Peto afirmó con la cabeza.
—Ah, sí. Estaba muy buena.
Cromwell se levantó de su asiento y fue hasta la pared de libros que tenía a la izquierda.
—Con frecuencia había sospechado que esta ciudad daba cobijo a los no muertos —comentó al tiempo que extraía un grueso volumen de tapa dura de una estantería que tenía a la altura de los ojos. Examinó la portada durante unos instantes, sopló para quitarle un poco el polvo y regresó a su mesa con él.
—Oh, están por todas partes —dijo el monje sin emoción—. Recientemente me he infiltrado en una banda de vampiros para ver si logro averiguar el paradero de Kid Bourbon.

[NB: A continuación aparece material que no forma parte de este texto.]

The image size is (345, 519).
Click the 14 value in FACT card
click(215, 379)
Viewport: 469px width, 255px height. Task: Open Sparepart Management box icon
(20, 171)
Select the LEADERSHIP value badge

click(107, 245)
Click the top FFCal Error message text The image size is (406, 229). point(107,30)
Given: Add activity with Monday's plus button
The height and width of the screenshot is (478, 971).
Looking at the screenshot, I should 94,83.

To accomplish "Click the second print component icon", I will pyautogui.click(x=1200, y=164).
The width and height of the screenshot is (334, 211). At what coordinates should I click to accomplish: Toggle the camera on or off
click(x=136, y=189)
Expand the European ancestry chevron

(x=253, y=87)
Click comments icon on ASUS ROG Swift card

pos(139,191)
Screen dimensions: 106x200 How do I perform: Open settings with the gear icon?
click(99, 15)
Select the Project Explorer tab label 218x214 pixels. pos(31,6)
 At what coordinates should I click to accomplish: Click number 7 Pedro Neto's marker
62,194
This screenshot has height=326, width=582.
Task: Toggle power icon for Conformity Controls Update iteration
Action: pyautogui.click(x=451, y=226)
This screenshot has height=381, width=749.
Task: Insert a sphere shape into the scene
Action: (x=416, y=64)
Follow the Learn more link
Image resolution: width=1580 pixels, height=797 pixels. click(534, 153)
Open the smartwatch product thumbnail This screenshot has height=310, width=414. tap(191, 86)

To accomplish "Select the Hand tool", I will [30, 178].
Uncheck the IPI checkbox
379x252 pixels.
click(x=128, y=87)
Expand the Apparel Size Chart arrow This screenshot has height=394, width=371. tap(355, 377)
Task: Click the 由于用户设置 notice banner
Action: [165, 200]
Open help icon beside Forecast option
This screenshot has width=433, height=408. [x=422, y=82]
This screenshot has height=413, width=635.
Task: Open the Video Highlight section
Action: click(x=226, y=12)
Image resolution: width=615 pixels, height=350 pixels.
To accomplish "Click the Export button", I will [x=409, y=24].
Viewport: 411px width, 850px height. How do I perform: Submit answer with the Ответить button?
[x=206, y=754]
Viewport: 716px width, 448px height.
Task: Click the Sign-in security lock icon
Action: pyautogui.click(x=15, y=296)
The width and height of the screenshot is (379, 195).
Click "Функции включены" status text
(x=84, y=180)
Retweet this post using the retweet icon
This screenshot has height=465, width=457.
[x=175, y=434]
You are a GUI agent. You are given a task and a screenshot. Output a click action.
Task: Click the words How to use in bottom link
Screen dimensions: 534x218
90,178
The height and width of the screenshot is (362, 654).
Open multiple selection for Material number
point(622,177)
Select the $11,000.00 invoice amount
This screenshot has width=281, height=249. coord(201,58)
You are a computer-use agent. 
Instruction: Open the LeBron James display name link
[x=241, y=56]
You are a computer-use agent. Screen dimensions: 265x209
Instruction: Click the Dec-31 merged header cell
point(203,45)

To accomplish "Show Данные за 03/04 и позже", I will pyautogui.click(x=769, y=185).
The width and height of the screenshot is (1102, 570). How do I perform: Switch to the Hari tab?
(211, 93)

—¿De verdad? ¿Y cómo lo ha conseguido? ¿No es más bien peligroso?
Peto se tocó el pecho.
—Esta piedra azul posee poderes maravillosos, muchos de los cuales todavía tengo que descubrir, pero tiene uno que me permite moverme entre los muertos vivientes sin ser detectado.
—Fascinante —repuso Cromwell sacudiendo la cabeza con asombro al tiempo que volvía a recostarse en su amplio sillón de cuero—. ¿Pero por qué ha decidido volver aquí para dar con Kid Bourbon? ¿Es que anda buscando venganza? Porque, teniendo en cuenta lo que dicen de ese individuo, vale más evitarlo.
—Deseo curarlo.
A Cromwell le costó trabajo creer lo que estaba oyendo.
—¿Curarlo? ¿De qué? ¿De matar gente? ¡Estoy convencido de que la cura para eso es la silla eléctrica!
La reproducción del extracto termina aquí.